- **EXERCISE**
Below are records; repeat them all exactly.

[PROVIDED RECORDS — start]

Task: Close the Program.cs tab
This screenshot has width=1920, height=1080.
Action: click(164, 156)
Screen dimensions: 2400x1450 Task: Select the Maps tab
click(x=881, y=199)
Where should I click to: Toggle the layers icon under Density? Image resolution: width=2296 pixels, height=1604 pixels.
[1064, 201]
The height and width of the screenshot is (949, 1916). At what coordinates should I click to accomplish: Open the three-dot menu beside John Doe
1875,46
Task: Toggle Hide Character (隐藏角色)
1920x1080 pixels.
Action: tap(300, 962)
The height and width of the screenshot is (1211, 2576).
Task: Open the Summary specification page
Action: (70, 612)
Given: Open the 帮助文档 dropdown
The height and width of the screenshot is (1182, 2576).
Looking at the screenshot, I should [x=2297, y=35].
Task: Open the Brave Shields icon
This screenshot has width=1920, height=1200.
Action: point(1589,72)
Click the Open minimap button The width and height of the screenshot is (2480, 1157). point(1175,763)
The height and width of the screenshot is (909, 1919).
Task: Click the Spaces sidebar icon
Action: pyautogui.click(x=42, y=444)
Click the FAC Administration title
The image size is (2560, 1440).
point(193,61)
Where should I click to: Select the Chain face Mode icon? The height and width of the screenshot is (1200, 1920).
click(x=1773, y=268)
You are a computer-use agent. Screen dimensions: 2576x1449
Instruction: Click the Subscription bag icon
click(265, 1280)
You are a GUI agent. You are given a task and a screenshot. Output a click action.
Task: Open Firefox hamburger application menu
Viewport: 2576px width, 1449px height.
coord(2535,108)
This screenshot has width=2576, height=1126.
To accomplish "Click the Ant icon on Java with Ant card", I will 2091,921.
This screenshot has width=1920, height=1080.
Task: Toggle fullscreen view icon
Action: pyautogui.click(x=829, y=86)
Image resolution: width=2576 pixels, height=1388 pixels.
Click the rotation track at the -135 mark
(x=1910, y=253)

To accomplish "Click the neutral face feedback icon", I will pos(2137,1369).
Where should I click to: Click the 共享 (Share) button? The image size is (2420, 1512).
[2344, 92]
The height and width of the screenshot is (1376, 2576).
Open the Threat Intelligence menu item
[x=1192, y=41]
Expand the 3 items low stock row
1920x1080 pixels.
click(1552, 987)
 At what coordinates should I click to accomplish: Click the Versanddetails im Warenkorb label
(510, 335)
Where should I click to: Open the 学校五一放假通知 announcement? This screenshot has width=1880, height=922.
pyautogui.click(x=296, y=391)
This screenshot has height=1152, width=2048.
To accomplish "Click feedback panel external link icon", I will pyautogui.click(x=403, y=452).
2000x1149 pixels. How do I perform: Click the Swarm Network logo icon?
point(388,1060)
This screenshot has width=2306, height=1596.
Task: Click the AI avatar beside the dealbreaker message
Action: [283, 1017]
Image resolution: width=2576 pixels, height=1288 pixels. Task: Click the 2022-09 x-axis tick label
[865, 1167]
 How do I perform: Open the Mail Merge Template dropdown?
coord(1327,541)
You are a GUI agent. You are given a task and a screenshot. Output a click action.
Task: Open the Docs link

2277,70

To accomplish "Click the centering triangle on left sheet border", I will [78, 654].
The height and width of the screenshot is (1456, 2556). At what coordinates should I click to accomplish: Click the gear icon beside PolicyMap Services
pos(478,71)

[PROVIDED RECORDS — finish]

- **RESPONSE FOR THIS EXERCISE**
Task: Close the Program.cs tab
This screenshot has width=1920, height=1080.
Action: click(164, 156)
Screen dimensions: 2400x1450 Task: Select the Maps tab
click(x=881, y=199)
Where should I click to: Toggle the layers icon under Density? Image resolution: width=2296 pixels, height=1604 pixels.
[1064, 201]
The height and width of the screenshot is (949, 1916). At what coordinates should I click to accomplish: Open the three-dot menu beside John Doe
1875,46
Task: Toggle Hide Character (隐藏角色)
1920x1080 pixels.
Action: tap(300, 962)
The height and width of the screenshot is (1211, 2576).
Task: Open the Summary specification page
Action: (70, 612)
Given: Open the 帮助文档 dropdown
The height and width of the screenshot is (1182, 2576).
Looking at the screenshot, I should [x=2297, y=35].
Task: Open the Brave Shields icon
This screenshot has width=1920, height=1200.
Action: point(1589,72)
Click the Open minimap button The width and height of the screenshot is (2480, 1157). point(1175,763)
The height and width of the screenshot is (909, 1919).
Task: Click the Spaces sidebar icon
Action: pyautogui.click(x=42, y=444)
Click the FAC Administration title
The image size is (2560, 1440).
point(193,61)
Where should I click to: Select the Chain face Mode icon? The height and width of the screenshot is (1200, 1920).
click(x=1773, y=268)
You are a computer-use agent. Screen dimensions: 2576x1449
Instruction: Click the Subscription bag icon
click(265, 1280)
You are a GUI agent. You are given a task and a screenshot. Output a click action.
Task: Open Firefox hamburger application menu
Viewport: 2576px width, 1449px height.
coord(2535,108)
This screenshot has width=2576, height=1126.
To accomplish "Click the Ant icon on Java with Ant card", I will 2091,921.
This screenshot has width=1920, height=1080.
Task: Toggle fullscreen view icon
Action: pyautogui.click(x=829, y=86)
Image resolution: width=2576 pixels, height=1388 pixels.
Click the rotation track at the -135 mark
(x=1910, y=253)

To accomplish "Click the neutral face feedback icon", I will pos(2137,1369).
Where should I click to: Click the 共享 (Share) button? The image size is (2420, 1512).
[2344, 92]
The height and width of the screenshot is (1376, 2576).
Open the Threat Intelligence menu item
[x=1192, y=41]
Expand the 3 items low stock row
1920x1080 pixels.
click(1552, 987)
 At what coordinates should I click to accomplish: Click the Versanddetails im Warenkorb label
(510, 335)
Where should I click to: Open the 学校五一放假通知 announcement? This screenshot has width=1880, height=922.
pyautogui.click(x=296, y=391)
This screenshot has height=1152, width=2048.
To accomplish "Click feedback panel external link icon", I will pyautogui.click(x=403, y=452).
2000x1149 pixels. How do I perform: Click the Swarm Network logo icon?
point(388,1060)
This screenshot has width=2306, height=1596.
Task: Click the AI avatar beside the dealbreaker message
Action: [283, 1017]
Image resolution: width=2576 pixels, height=1288 pixels. Task: Click the 2022-09 x-axis tick label
[865, 1167]
 How do I perform: Open the Mail Merge Template dropdown?
coord(1327,541)
You are a GUI agent. You are given a task and a screenshot. Output a click action.
Task: Open the Docs link

2277,70

To accomplish "Click the centering triangle on left sheet border", I will [78, 654].
The height and width of the screenshot is (1456, 2556). At what coordinates should I click to accomplish: Click the gear icon beside PolicyMap Services
pos(478,71)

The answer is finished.